_PROBLEM TO WORK ON:_ Pick out the lines below that include the string "agent".
......
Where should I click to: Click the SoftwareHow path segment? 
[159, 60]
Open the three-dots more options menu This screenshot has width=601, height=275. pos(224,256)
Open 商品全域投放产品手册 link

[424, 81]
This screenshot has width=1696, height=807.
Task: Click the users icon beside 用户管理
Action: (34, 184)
......
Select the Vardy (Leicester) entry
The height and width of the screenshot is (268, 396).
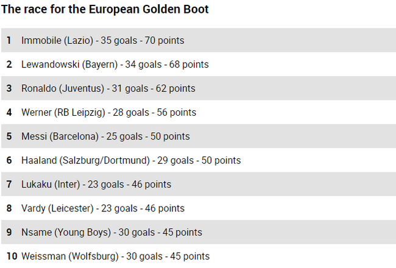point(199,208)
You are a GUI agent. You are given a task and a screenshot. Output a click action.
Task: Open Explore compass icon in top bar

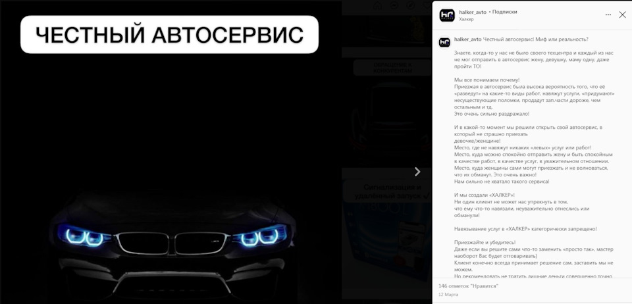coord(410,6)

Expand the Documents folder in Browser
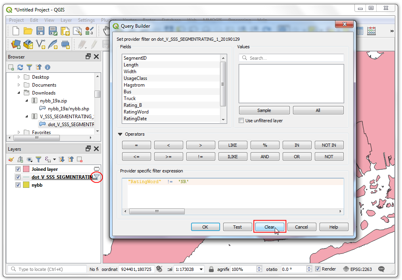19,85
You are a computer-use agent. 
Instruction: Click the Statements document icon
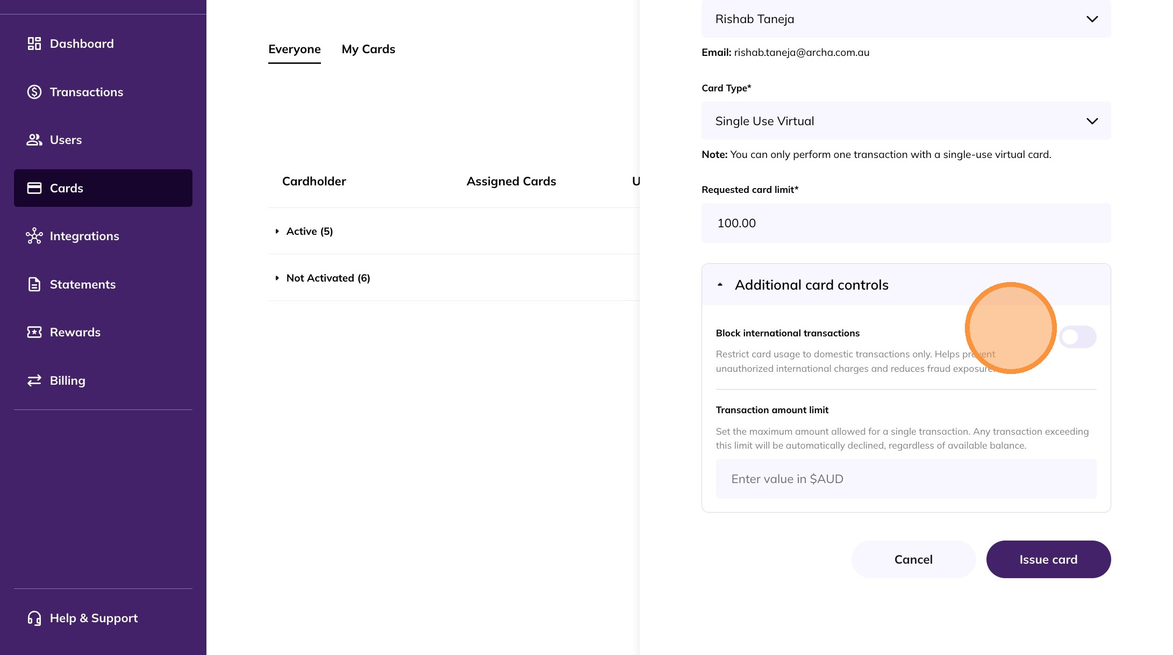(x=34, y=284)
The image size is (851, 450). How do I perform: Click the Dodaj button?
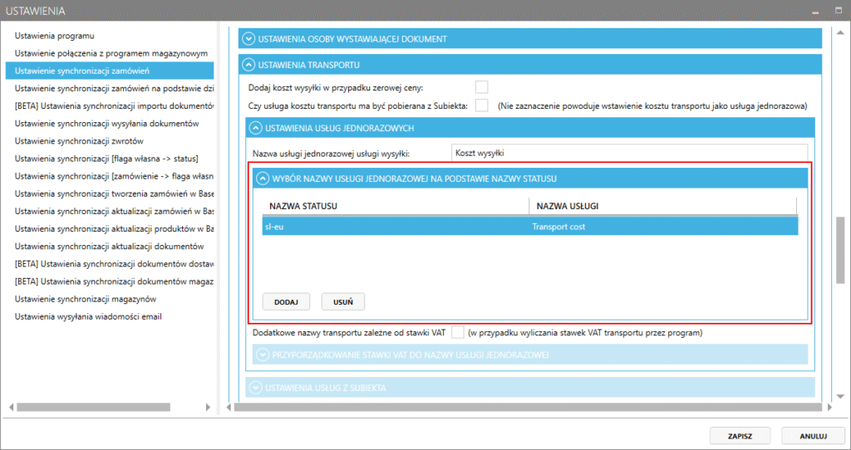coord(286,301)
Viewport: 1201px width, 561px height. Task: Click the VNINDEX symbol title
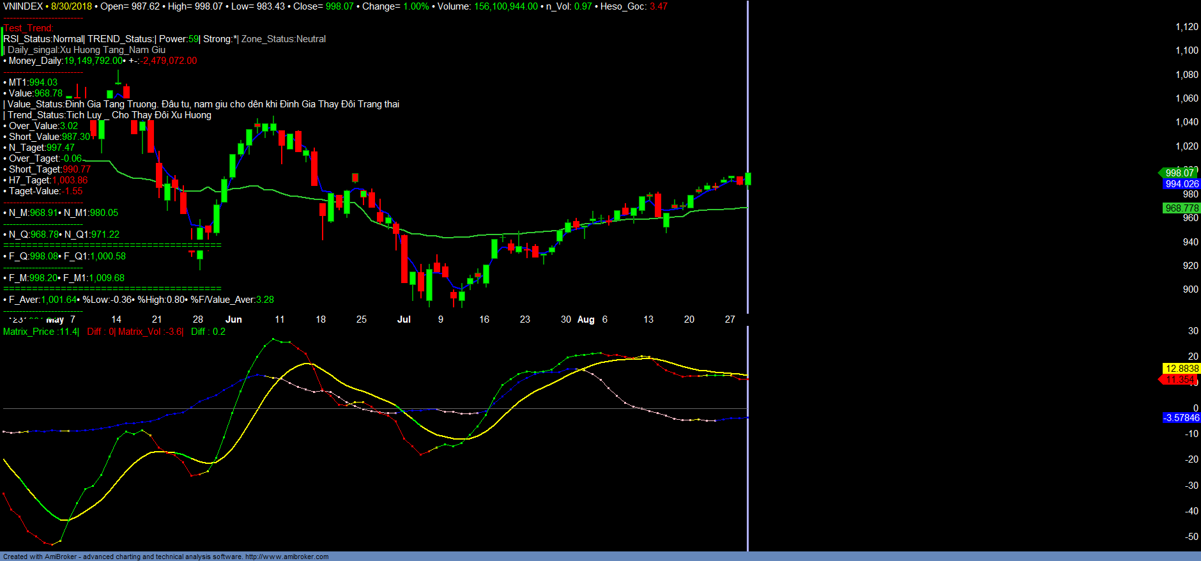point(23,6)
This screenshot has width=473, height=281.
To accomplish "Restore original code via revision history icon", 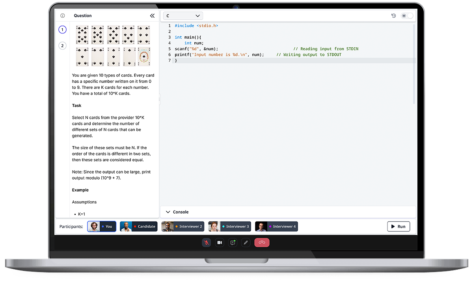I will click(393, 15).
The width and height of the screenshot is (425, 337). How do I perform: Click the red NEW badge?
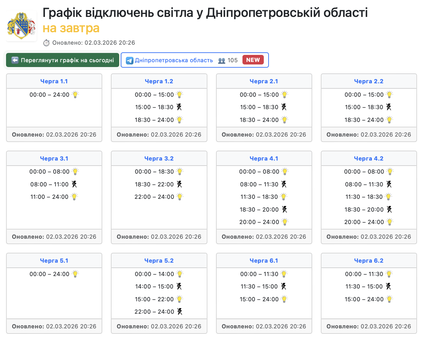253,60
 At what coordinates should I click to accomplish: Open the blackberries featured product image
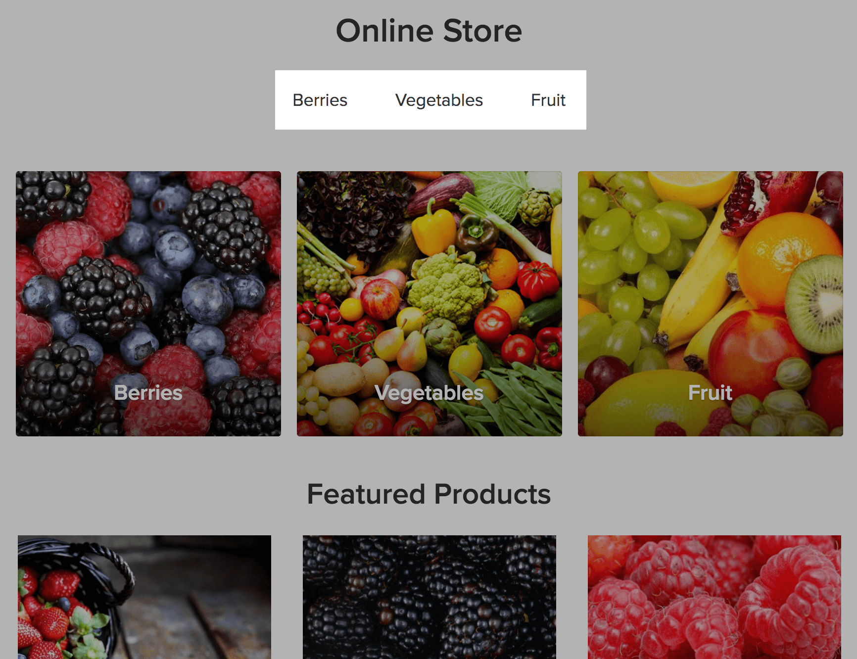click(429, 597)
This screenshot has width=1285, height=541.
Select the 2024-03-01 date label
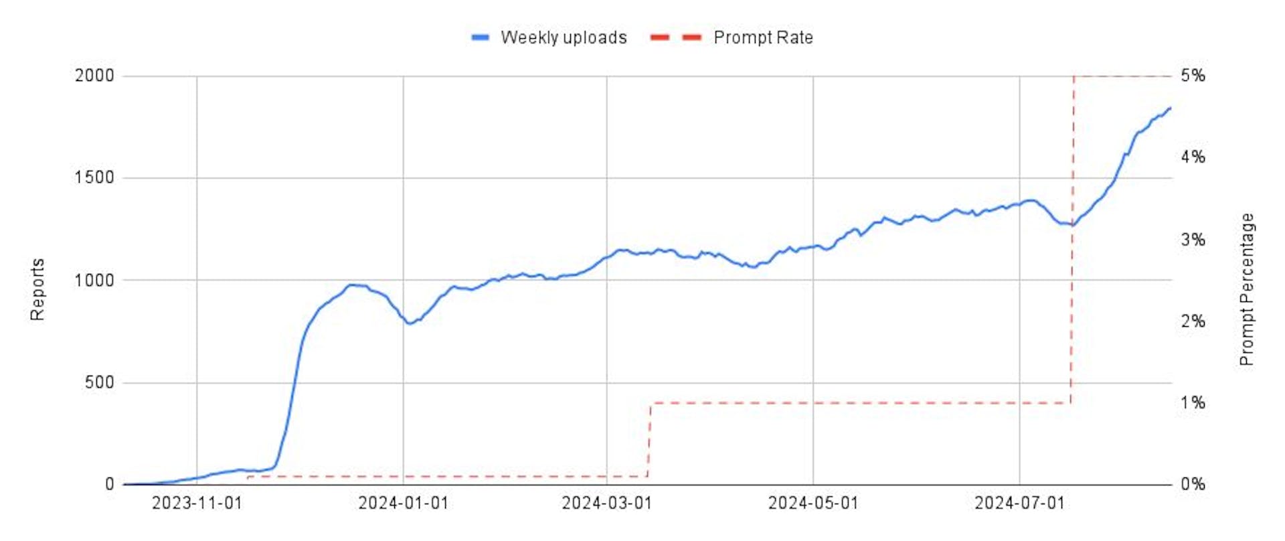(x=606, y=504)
......
_RESPONSE TO THIS TASK:_
You are a GUI agent. You are given a task and a screenshot. Output a click action.
You are a computer-use agent. 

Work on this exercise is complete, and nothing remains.